Problem details: List every line in the records below that contains the word "pixels".

Given records:
○ ○ ○ ○ ○ ○ ○

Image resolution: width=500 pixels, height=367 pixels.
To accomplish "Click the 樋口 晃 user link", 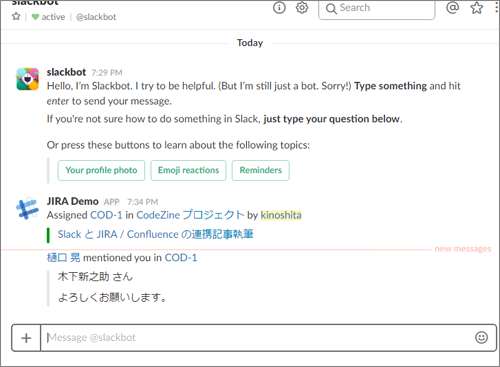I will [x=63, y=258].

○ ○ ○ ○ ○ ○ ○

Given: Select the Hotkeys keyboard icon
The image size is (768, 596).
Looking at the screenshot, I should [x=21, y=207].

○ ○ ○ ○ ○ ○ ○

Answer to this exercise:
Image resolution: width=500 pixels, height=367 pixels.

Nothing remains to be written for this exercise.